▶ Dataset rows
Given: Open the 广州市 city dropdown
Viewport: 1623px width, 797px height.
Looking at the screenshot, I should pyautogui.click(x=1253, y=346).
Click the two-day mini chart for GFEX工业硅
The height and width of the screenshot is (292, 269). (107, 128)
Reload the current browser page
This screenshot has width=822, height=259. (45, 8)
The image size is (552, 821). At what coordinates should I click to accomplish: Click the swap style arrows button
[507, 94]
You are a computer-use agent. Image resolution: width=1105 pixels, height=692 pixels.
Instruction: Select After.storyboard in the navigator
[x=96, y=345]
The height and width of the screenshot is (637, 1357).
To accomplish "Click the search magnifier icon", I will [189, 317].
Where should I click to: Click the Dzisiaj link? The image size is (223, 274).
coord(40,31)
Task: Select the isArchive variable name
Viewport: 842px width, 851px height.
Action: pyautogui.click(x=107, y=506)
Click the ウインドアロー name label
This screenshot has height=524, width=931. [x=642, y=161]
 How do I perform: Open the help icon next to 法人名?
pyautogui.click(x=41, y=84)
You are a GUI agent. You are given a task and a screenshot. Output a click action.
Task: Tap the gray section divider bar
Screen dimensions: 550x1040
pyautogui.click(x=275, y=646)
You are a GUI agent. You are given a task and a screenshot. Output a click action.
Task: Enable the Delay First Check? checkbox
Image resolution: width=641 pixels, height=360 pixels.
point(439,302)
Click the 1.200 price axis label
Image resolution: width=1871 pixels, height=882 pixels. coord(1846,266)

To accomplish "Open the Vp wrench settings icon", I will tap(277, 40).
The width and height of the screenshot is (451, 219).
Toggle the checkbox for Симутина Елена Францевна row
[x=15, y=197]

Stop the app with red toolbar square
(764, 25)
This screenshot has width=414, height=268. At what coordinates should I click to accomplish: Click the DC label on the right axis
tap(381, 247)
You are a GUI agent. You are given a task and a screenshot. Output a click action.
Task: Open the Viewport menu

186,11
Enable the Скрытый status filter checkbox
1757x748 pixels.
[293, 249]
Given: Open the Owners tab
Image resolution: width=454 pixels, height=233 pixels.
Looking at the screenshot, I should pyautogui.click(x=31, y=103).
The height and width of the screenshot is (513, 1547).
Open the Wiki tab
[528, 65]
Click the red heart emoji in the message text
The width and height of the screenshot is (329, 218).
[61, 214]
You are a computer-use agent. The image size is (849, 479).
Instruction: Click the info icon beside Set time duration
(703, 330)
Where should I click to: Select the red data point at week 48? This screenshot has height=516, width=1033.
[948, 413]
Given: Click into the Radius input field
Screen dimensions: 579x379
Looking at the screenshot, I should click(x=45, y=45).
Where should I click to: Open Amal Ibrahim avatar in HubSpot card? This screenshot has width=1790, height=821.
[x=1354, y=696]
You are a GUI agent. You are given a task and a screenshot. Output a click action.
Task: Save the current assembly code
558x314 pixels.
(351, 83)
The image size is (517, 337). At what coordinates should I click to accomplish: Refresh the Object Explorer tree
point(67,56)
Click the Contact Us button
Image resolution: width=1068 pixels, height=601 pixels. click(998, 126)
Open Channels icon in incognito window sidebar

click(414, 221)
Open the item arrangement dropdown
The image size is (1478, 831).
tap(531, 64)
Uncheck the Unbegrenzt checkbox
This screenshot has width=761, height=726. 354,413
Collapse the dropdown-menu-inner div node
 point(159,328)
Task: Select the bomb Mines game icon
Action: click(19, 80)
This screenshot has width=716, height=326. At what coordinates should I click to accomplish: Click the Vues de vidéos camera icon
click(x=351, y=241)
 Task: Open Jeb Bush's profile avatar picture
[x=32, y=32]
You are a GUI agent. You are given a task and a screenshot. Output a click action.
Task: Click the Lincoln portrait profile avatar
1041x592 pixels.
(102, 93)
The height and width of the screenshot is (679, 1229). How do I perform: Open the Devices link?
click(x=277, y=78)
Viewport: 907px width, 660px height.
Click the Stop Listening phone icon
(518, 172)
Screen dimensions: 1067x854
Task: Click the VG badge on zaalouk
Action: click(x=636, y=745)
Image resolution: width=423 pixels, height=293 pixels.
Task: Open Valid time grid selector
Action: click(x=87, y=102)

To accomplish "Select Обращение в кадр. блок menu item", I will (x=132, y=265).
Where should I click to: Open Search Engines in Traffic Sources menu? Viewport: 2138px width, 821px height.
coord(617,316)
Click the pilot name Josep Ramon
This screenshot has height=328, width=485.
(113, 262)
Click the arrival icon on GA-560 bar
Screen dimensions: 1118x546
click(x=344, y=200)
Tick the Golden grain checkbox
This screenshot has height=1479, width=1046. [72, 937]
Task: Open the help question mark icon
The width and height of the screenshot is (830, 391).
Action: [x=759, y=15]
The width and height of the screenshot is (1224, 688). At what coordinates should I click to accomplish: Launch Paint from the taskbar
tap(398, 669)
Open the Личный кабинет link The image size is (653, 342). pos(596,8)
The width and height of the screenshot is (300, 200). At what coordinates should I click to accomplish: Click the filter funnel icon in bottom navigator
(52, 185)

▶ Required task
Write out every one of the records above verbatim, changing nothing.

▶ Response to the exercise
Given: Open the 广州市 city dropdown
Viewport: 1623px width, 797px height.
Looking at the screenshot, I should pyautogui.click(x=1253, y=346).
Click the two-day mini chart for GFEX工业硅
The height and width of the screenshot is (292, 269). (107, 128)
Reload the current browser page
This screenshot has width=822, height=259. (45, 8)
The image size is (552, 821). At what coordinates should I click to accomplish: Click the swap style arrows button
[507, 94]
You are a computer-use agent. Image resolution: width=1105 pixels, height=692 pixels.
Instruction: Select After.storyboard in the navigator
[x=96, y=345]
The height and width of the screenshot is (637, 1357).
To accomplish "Click the search magnifier icon", I will [189, 317].
Where should I click to: Click the Dzisiaj link? The image size is (223, 274).
coord(40,31)
Task: Select the isArchive variable name
Viewport: 842px width, 851px height.
Action: pyautogui.click(x=107, y=506)
Click the ウインドアロー name label
This screenshot has height=524, width=931. [x=642, y=161]
 How do I perform: Open the help icon next to 法人名?
pyautogui.click(x=41, y=84)
You are a GUI agent. You are given a task and a screenshot. Output a click action.
Task: Tap the gray section divider bar
Screen dimensions: 550x1040
pyautogui.click(x=275, y=646)
You are a GUI agent. You are given a task and a screenshot. Output a click action.
Task: Enable the Delay First Check? checkbox
Image resolution: width=641 pixels, height=360 pixels.
point(439,302)
Click the 1.200 price axis label
Image resolution: width=1871 pixels, height=882 pixels. coord(1846,266)

To accomplish "Open the Vp wrench settings icon", I will tap(277, 40).
The width and height of the screenshot is (451, 219).
Toggle the checkbox for Симутина Елена Францевна row
[x=15, y=197]

Stop the app with red toolbar square
(764, 25)
This screenshot has width=414, height=268. At what coordinates should I click to accomplish: Click the DC label on the right axis
tap(381, 247)
You are a GUI agent. You are given a task and a screenshot. Output a click action.
Task: Open the Viewport menu

186,11
Enable the Скрытый status filter checkbox
1757x748 pixels.
[293, 249]
Given: Open the Owners tab
Image resolution: width=454 pixels, height=233 pixels.
Looking at the screenshot, I should pyautogui.click(x=31, y=103).
The height and width of the screenshot is (513, 1547).
Open the Wiki tab
[528, 65]
Click the red heart emoji in the message text
The width and height of the screenshot is (329, 218).
[61, 214]
You are a computer-use agent. The image size is (849, 479).
Instruction: Click the info icon beside Set time duration
(703, 330)
Where should I click to: Select the red data point at week 48? This screenshot has height=516, width=1033.
[948, 413]
Given: Click into the Radius input field
Screen dimensions: 579x379
Looking at the screenshot, I should click(x=45, y=45).
Where should I click to: Open Amal Ibrahim avatar in HubSpot card? This screenshot has width=1790, height=821.
[x=1354, y=696]
You are a GUI agent. You are given a task and a screenshot. Output a click action.
Task: Save the current assembly code
558x314 pixels.
(351, 83)
The image size is (517, 337). At what coordinates should I click to accomplish: Refresh the Object Explorer tree
point(67,56)
Click the Contact Us button
Image resolution: width=1068 pixels, height=601 pixels. click(998, 126)
Open Channels icon in incognito window sidebar

click(414, 221)
Open the item arrangement dropdown
The image size is (1478, 831).
tap(531, 64)
Uncheck the Unbegrenzt checkbox
This screenshot has width=761, height=726. 354,413
Collapse the dropdown-menu-inner div node
 point(159,328)
Task: Select the bomb Mines game icon
Action: click(19, 80)
This screenshot has width=716, height=326. At what coordinates should I click to accomplish: Click the Vues de vidéos camera icon
click(x=351, y=241)
 Task: Open Jeb Bush's profile avatar picture
[x=32, y=32]
You are a GUI agent. You are given a task and a screenshot. Output a click action.
Task: Click the Lincoln portrait profile avatar
1041x592 pixels.
(102, 93)
The height and width of the screenshot is (679, 1229). How do I perform: Open the Devices link?
click(x=277, y=78)
Viewport: 907px width, 660px height.
Click the Stop Listening phone icon
(518, 172)
Screen dimensions: 1067x854
Task: Click the VG badge on zaalouk
Action: click(x=636, y=745)
Image resolution: width=423 pixels, height=293 pixels.
Task: Open Valid time grid selector
Action: click(x=87, y=102)

To accomplish "Select Обращение в кадр. блок menu item", I will (x=132, y=265).
Where should I click to: Open Search Engines in Traffic Sources menu? Viewport: 2138px width, 821px height.
coord(617,316)
Click the pilot name Josep Ramon
This screenshot has height=328, width=485.
(113, 262)
Click the arrival icon on GA-560 bar
Screen dimensions: 1118x546
click(x=344, y=200)
Tick the Golden grain checkbox
This screenshot has height=1479, width=1046. [72, 937]
Task: Open the help question mark icon
The width and height of the screenshot is (830, 391).
Action: [x=759, y=15]
The width and height of the screenshot is (1224, 688). At what coordinates should I click to accomplish: Launch Paint from the taskbar
tap(398, 669)
Open the Личный кабинет link The image size is (653, 342). pos(596,8)
The width and height of the screenshot is (300, 200). At what coordinates should I click to accomplish: Click the filter funnel icon in bottom navigator
(52, 185)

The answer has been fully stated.